The hotel lobby smells like kerosene. I’m with Eric Jackson at the base of a ski area called Ikenotaira. It’s cold and overcast. The streets are bare. The elderly woman behind the counter has a round, cheerful face. She wants to talk, to show us how the antiquated heater in our room works. We want to sleep.

It’s quiet—weirdly quiet in this place I first heard of a decade or so ago. Someone told me it was “the Mt. Baker of Japan.” Myoko Kogen sits about 175 miles northwest of Tokyo and 30 miles south of Joetsu and the Sea of Japan, on the other side of the range from better-known Hakuba.
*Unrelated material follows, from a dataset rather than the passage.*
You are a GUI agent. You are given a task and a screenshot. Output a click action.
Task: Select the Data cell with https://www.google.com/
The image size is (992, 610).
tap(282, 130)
It’s where Japanese legend Shin Biyajima grew up riding. He’ll meet us tomorrow. Communication has been sparse as Shin is tending to a newborn baby at home in Nagano and just wrapped up working behind the scenes for the Natural Selection Tour’s Myoko-based duel.

It’s funny how little specific info we’ve been able to glean from the internet on what is, by all accounts, a well-trafficked part of Honshu, the most populous island of Japan. What we do know: volcanic Mt. Myoko is home to four distinct ski areas, none of which reach its 8,051-foot summit. There are at least four more spots within a half hour’s drive, ranging from single chair, beginner-oriented establishments to upscale Lotte Arai to the north, owned by its namesake Korean chocolate giant. It’s been an historically slow snow year on Honshu, but things are about to turn around. We’ve arrived right on time.